■ DATA PROVIDED:
----

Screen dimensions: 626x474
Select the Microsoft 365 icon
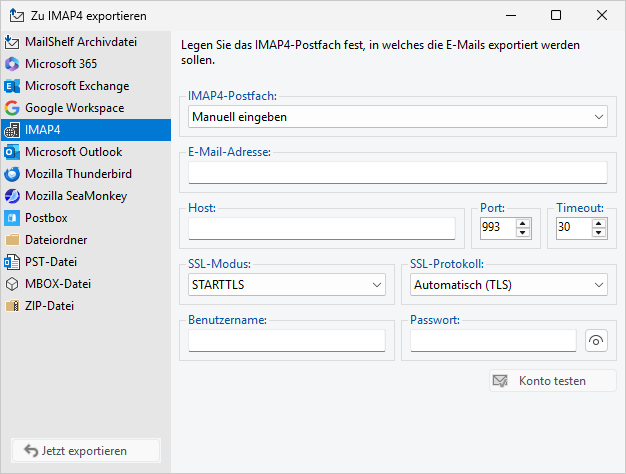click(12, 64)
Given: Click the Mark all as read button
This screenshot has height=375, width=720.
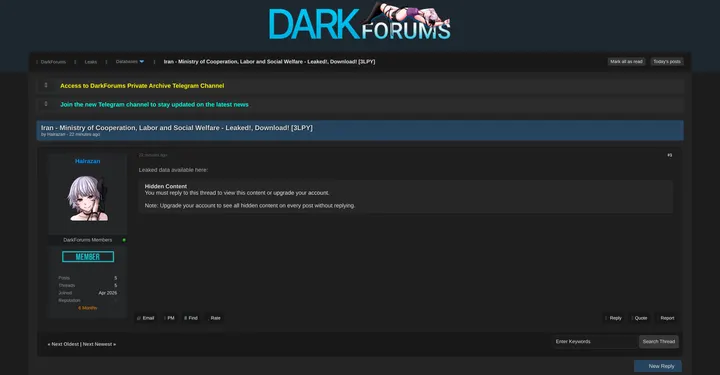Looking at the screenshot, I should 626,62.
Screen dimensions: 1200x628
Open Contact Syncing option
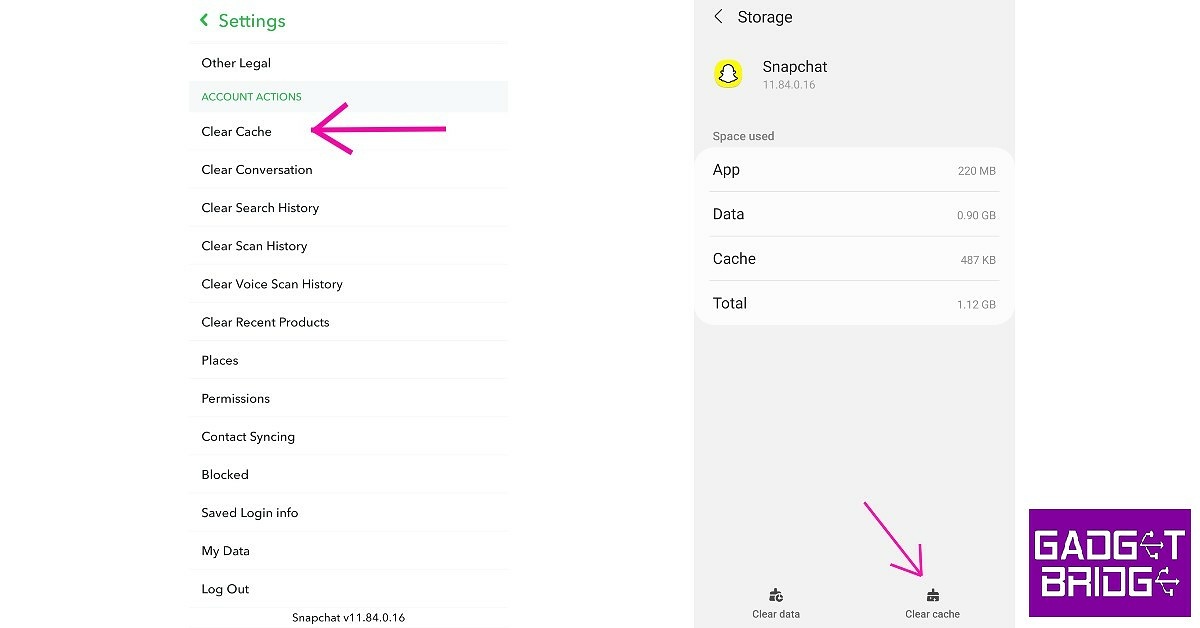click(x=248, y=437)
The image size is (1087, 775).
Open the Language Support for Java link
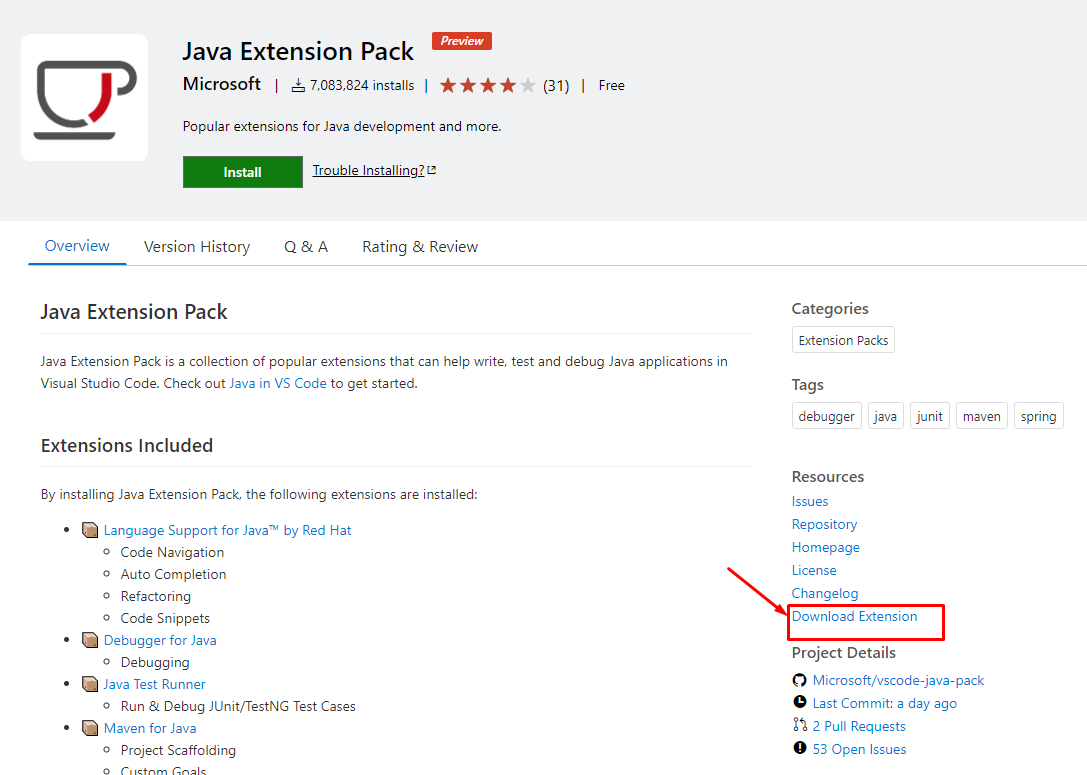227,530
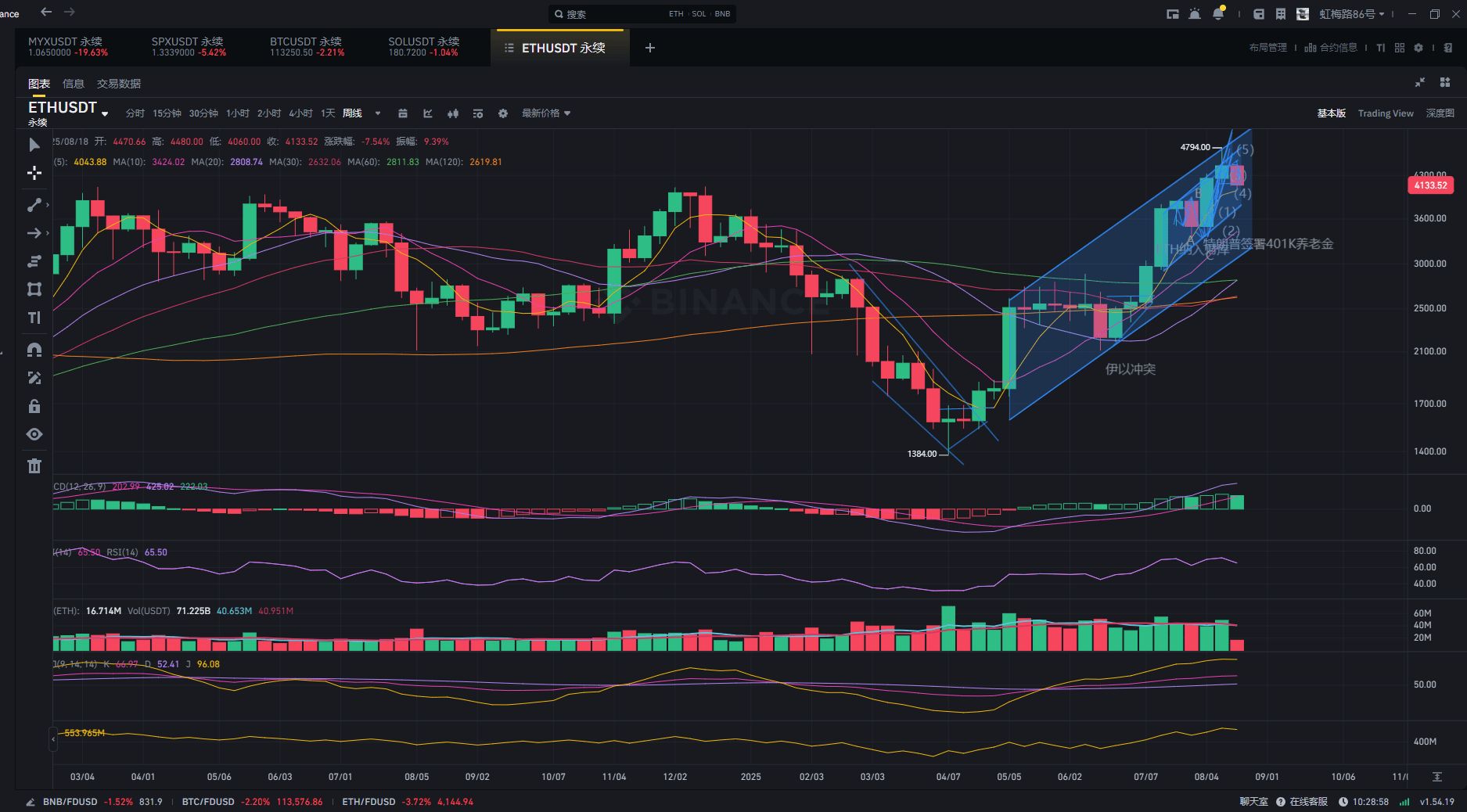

----

Find the line containing "Given: Click the Mark all as read button", then extract it and every line after it to the end of the data above, exactly and nothing else, without pictures.

■ OUTPUT OF THE EXERCISE:
Given: Click the Mark all as read button
This screenshot has height=375, width=720.
Looking at the screenshot, I should 626,62.
Screen dimensions: 1200x628
Open Contact Syncing option
click(x=248, y=437)
The image size is (1087, 775).
Open the Language Support for Java link
227,530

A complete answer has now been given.